§ **What is needed**
Rescale the entries from the line with "Task: Open the NV_UCC_Dev database dropdown" to the line with "Action: 652,58", both included. Write out each of those lines again, requests too, multiplying every coordinate in the answers by 0.4 and rounding to whole numbers, with halves rounded up.
>> BEGIN Stored data
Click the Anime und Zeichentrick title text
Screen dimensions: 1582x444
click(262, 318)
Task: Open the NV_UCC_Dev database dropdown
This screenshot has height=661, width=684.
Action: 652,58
>> END Stored data
>> BEGIN Stored data
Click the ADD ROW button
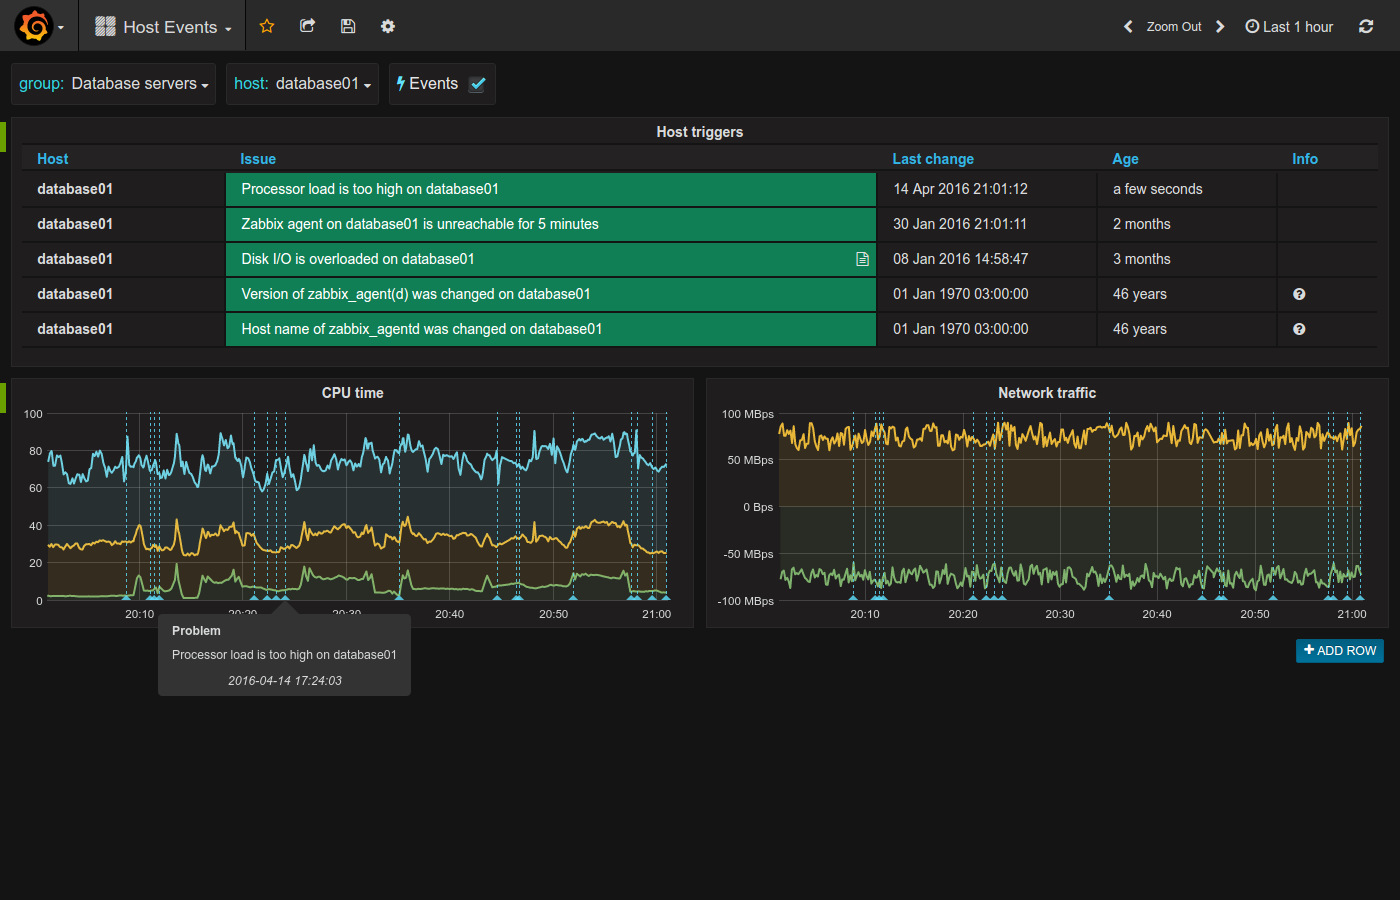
>> END Stored data
>> BEGIN Stored data
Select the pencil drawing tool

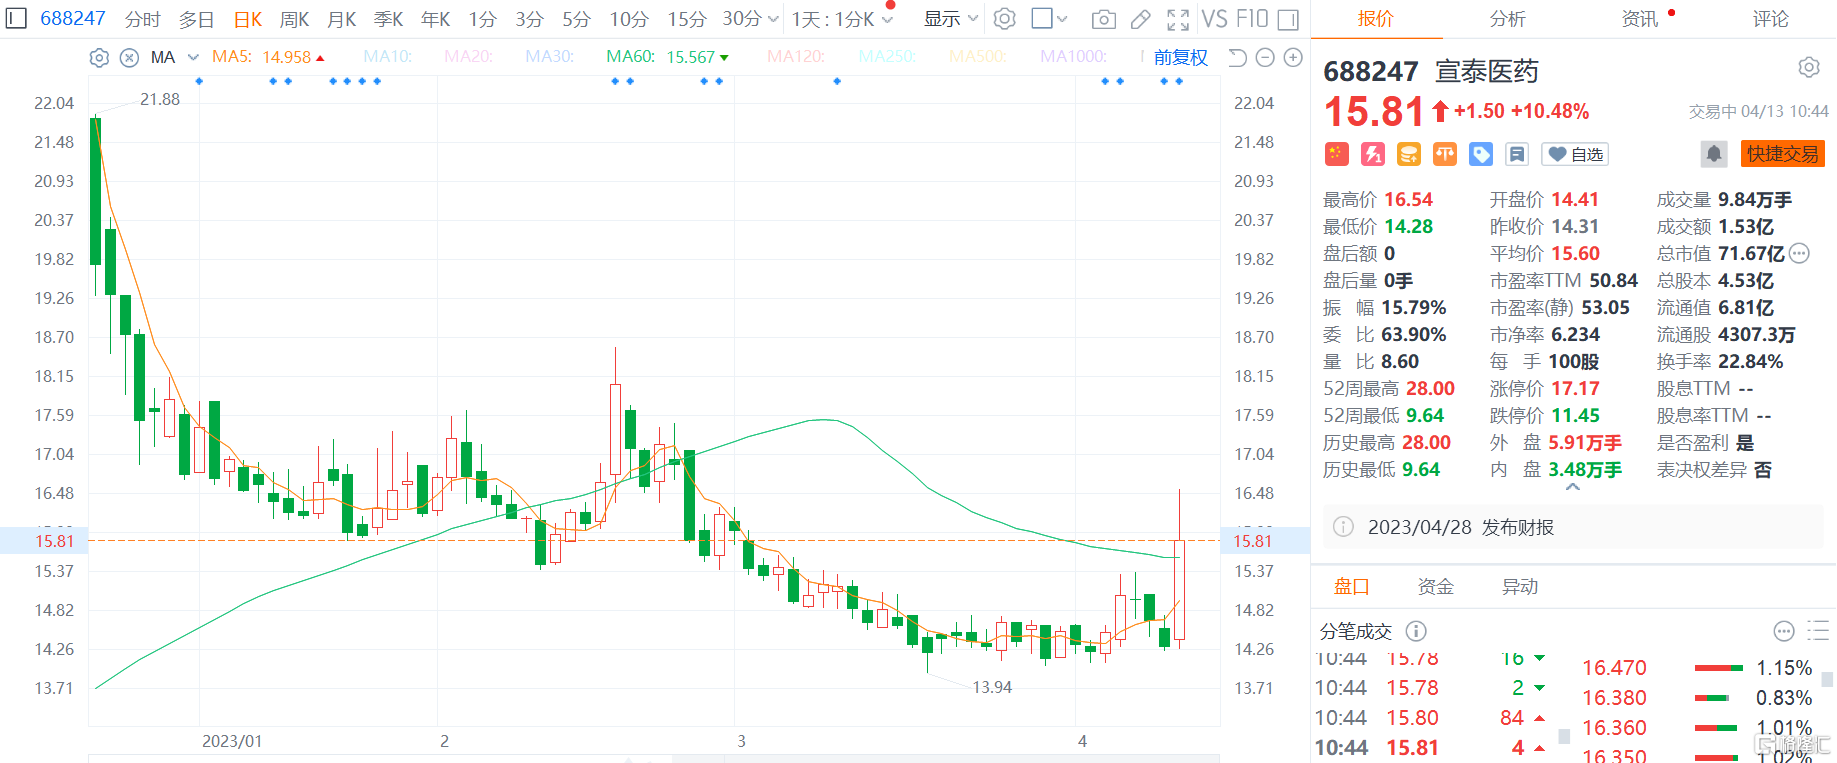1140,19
>> END Stored data
§ **Output below**
Task: Open the NV_UCC_Dev database dropdown
This screenshot has height=661, width=684.
Action: 261,23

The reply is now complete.